Based on Wikipedia: Norman McLaren

The Man Who Made Movies Without a Camera

Imagine scratching directly onto film stock with a needle, frame by frame, creating animation without ever pointing a camera at anything. That's how Norman McLaren got his start—not because he was avant-garde, but because he couldn't afford a camera.

This Scottish-born animator would go on to win an Oscar, a Palme d'Or at Cannes, and fundamentally reshape what animation could be. But what makes McLaren's story so compelling isn't just his accolades. It's how he turned every limitation into invention, every constraint into creative breakthrough.

From Stirling to the Soviet Union

McLaren was born in Stirling, Scotland, in 1914—the same year World War One began. He grew up with an older brother Jack and sister Sheena, in a family comfortable enough that his father could afford to send him on a holiday to the Soviet Union when he was twenty-one.

Here's the irony: his father hoped the trip would cure young Norman of his communist sympathies. It had the opposite effect. Seeing the Soviet experiment firsthand only confirmed McLaren's leftist beliefs.

At twenty-two, he enrolled at the Glasgow School of Art to study set design. But it was the Kinecraft Society—a film club at the school—that would determine his life's trajectory.
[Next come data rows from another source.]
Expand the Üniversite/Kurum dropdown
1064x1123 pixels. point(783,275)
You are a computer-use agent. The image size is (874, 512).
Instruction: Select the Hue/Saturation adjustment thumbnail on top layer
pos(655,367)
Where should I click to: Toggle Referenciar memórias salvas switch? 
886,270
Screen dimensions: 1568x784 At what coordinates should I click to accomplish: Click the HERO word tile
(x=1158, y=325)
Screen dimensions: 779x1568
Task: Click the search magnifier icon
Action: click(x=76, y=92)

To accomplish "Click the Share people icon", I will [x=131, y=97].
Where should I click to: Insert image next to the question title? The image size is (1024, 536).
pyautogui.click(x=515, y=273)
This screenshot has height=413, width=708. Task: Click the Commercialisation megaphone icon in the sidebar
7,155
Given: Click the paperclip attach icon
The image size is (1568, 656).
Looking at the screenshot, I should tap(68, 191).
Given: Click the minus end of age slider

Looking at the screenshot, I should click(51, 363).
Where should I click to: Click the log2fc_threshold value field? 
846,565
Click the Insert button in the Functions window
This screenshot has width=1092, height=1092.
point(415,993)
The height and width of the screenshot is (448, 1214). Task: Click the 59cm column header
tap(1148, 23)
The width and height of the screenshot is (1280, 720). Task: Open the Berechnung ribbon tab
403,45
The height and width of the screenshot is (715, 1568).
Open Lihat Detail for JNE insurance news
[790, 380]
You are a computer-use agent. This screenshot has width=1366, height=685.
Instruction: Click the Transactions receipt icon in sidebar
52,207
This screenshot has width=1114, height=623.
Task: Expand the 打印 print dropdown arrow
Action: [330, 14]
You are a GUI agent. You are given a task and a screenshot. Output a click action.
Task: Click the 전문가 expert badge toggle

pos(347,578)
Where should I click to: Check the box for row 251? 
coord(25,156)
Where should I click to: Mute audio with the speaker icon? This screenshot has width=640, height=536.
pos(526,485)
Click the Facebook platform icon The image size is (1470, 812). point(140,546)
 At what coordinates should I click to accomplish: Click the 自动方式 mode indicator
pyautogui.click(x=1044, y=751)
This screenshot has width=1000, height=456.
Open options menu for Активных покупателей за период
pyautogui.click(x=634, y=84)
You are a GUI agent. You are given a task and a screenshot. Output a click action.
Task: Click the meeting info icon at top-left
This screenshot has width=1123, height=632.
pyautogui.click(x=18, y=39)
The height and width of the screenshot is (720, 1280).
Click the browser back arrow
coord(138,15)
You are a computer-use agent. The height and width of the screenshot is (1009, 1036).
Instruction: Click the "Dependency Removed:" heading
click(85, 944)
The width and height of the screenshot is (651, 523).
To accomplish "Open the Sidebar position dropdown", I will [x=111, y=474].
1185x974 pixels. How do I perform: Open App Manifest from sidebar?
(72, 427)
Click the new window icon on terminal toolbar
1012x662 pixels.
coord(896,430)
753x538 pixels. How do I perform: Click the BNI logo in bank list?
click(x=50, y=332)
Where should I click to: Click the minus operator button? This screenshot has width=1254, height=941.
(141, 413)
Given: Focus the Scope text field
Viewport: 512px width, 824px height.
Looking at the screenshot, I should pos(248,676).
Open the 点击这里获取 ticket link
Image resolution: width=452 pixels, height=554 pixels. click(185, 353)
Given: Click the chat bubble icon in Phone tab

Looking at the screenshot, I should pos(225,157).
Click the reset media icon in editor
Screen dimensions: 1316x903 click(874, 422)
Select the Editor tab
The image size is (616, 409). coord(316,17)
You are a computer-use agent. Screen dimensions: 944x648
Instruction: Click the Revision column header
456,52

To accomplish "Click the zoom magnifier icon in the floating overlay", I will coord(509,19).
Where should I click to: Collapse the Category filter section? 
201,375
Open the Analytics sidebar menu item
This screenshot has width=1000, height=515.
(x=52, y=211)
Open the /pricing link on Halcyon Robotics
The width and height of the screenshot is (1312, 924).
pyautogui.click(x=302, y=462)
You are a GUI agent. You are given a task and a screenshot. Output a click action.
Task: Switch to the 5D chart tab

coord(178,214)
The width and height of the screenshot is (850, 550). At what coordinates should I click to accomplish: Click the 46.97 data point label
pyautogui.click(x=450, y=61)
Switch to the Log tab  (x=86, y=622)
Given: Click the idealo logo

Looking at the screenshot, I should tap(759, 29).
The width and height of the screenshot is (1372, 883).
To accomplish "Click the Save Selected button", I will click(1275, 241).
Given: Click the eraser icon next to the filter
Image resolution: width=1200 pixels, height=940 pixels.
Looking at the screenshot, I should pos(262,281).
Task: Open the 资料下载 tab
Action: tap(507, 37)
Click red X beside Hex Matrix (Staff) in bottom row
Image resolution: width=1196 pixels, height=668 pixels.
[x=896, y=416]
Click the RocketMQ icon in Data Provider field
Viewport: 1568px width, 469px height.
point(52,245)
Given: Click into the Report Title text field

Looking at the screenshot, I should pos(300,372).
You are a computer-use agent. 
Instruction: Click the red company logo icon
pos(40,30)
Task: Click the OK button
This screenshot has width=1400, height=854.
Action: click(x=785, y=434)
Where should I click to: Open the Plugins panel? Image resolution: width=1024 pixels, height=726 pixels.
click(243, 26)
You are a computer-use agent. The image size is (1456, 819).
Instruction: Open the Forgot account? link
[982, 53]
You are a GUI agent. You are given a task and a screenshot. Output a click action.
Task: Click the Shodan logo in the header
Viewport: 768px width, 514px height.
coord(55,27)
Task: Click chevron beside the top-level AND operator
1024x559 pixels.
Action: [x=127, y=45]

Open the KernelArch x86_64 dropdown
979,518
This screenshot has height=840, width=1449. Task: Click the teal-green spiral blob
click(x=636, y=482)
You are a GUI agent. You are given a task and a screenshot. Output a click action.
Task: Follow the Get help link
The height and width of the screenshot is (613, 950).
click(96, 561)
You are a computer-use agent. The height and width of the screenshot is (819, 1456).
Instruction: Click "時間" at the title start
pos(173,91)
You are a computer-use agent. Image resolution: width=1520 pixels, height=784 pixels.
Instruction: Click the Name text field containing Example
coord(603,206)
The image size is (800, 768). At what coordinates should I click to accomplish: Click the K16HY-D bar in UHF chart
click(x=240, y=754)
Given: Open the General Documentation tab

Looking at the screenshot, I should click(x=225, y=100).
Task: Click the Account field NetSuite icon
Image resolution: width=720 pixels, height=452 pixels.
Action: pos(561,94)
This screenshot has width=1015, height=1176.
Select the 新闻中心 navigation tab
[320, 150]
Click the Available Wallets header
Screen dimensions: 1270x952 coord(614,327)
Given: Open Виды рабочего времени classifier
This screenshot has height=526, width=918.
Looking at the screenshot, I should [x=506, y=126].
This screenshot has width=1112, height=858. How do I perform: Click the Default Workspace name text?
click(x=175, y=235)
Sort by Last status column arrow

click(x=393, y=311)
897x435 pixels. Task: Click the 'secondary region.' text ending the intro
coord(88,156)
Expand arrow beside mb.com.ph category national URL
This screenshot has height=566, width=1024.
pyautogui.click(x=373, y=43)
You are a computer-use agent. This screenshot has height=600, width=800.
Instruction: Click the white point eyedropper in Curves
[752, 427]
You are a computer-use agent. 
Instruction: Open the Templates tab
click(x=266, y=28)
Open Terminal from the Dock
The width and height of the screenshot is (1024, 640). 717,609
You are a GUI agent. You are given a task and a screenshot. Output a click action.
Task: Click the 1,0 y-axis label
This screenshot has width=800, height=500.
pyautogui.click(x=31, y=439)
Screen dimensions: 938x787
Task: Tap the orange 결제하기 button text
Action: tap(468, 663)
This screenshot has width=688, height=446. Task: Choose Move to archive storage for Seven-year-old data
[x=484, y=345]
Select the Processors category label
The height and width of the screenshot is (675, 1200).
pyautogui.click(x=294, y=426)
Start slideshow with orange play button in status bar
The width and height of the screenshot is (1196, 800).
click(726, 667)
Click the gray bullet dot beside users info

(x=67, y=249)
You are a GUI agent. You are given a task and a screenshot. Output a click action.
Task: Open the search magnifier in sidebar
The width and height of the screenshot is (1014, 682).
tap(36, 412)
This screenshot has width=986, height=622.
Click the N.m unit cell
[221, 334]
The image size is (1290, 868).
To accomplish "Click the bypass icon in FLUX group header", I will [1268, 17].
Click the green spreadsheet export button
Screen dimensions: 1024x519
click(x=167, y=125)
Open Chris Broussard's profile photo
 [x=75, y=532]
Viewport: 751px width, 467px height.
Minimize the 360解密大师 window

Without access to proper equipment, McLaren began experimenting with what he had: raw film stock, paint, and whatever tools he could improvise.

The Birth of Direct Animation

What McLaren discovered out of necessity would become one of animation's most influential techniques: drawn-on-film animation. Rather than photographing drawings or objects, he painted and scratched directly onto the celluloid itself. Each frame became a tiny canvas, roughly the size of a postage stamp.

His 1935 film Seven Till Five—essentially "a day in the life of an art school"—showed the influence of Sergei Eisenstein, the legendary Soviet filmmaker known for revolutionary editing techniques. McLaren was already thinking about cinema as something more than recorded reality.

That same year, he acquired his first real camera, a Ciné-Kodak, and made Camera Makes Whoopee. The title alone tells you something about McLaren's playful sensibility. He used what would later be called "pixilation"—a technique where live actors are filmed frame by frame, making them move in jerky, unnatural ways, as if they were stop-motion puppets. He layered in superimpositions and animations to capture not just an art school ball, but the feeling of being at one.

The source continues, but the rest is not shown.